Canada sets aluminium transshipment measures in deal to end Section 232 tariffs

The government of Canada has announced measures to prevent the transshipment of aluminium into the United States, building on commitments made when the US removed its Section 232 import tariffs in May.

As of September 1, aluminium products will form part of Canada’s Import Control List (ICL) under the Export & Import Permits Act.

As a result, importers from next month will be required to cite the appropriate General Import Permit number to import a range of aluminium products, and will be subject to reporting obligations to the Canada Border Services Agency (CBSA).

The CBSA and Global Affairs Canada will then verify the accuracy of the reports, with penalties applied for inaccurate or fraudulent filings.

In May, Canada and the US agreed on measures to prevent the transshipment of aluminium through Canada and to monitor the aluminium trade between the two countries.

The commitment came as the Section 232 tariffs on imports of aluminium and steel from both Canada and Mexico were removed, paving the way for the passage of the United States-Mexico-Canada agreement, designed to replace the North American Free Trade Agreement.

Canada supplies about 45% of US primary metal needs, with about 70% of the country’s aluminium production destined for its southern neighbor.
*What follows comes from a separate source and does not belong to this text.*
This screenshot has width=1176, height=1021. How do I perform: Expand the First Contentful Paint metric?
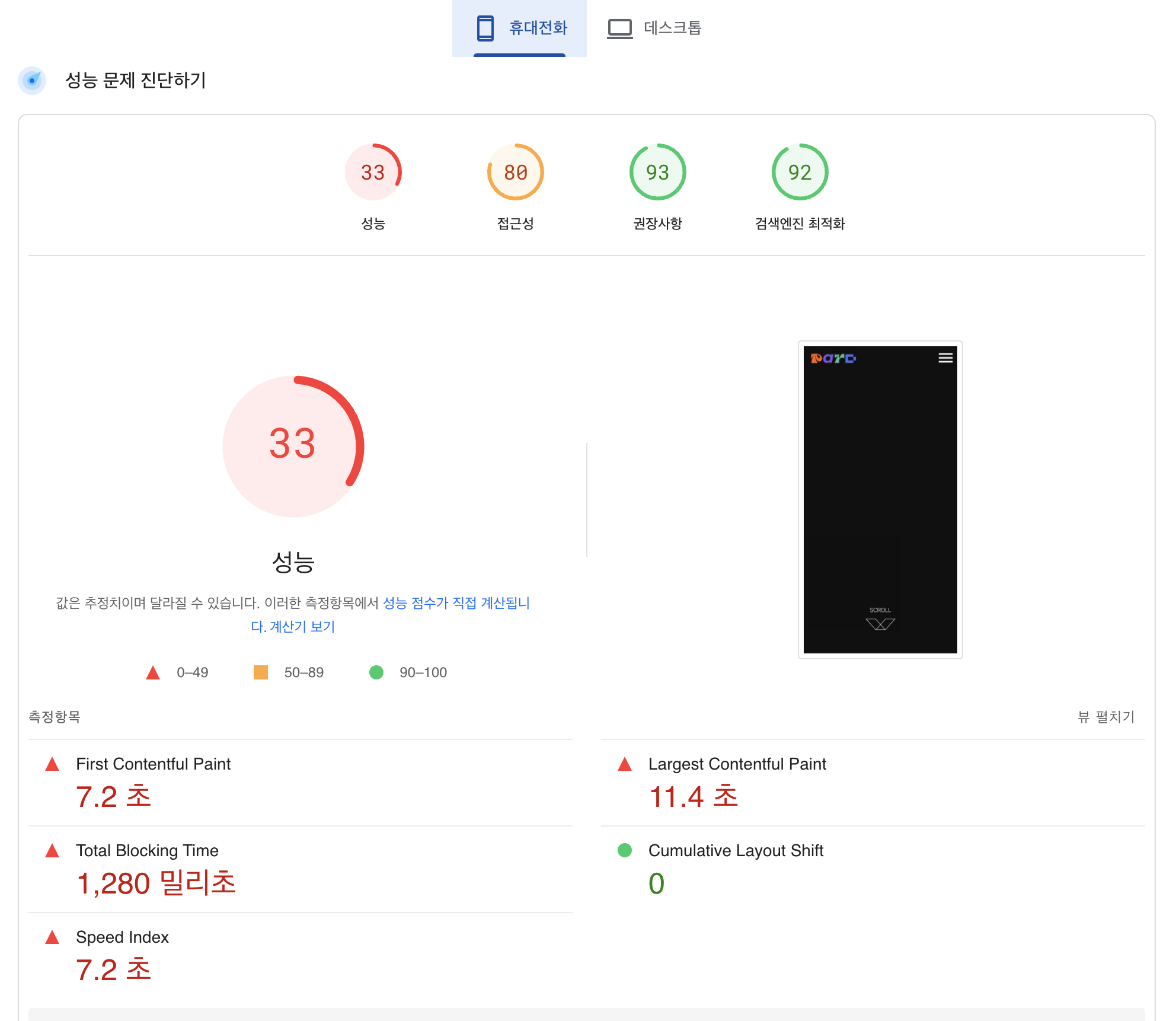coord(153,764)
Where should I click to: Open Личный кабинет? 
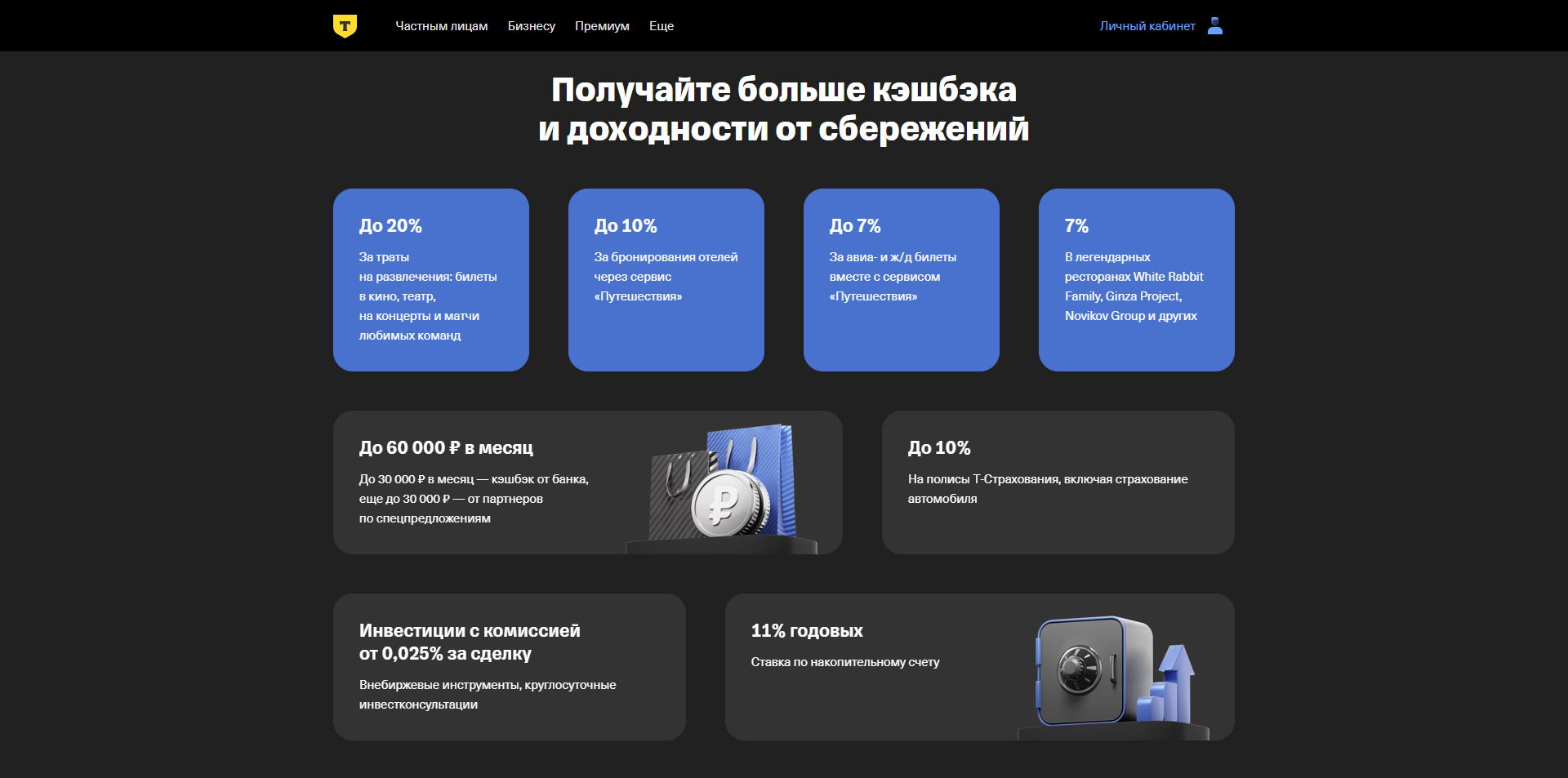click(1147, 25)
Rio Tinto Aluminium is the largest producer of primary aluminium in North America, with about 75% its material supplying more than 35 US states.

“These additions to the ICL will allow the government to track and monitor imports of aluminium and help to ensure that Canada does not become an entry point for transshipment or circumvention of Canadian or US trade measures,” Jean Simard, chief executive officer of the Aluminium Association of Canada, said.

“Canada is the historic source of aluminium produced with clean renewable energy in North America,” he added. “The actions today support Canada’s competitiveness in the production of aluminium and aluminium products. With this system of import monitoring in place, Canada sends a strong signal that it will not tolerate trade manipulation or circumvention through its ports.”

Aluminium premiums rose to 22-23 cents per lb in April 2018 on the tariffs and sanctions against Russian producer UC Rusal, softening after the later removal of both restrictions.

Fastmarkets assessed the aluminium P1020A premium, ddp Midwest US, at 17.50-18.00 cents per lb on August 23, unchanged for two weeks since falling to this range on August 6.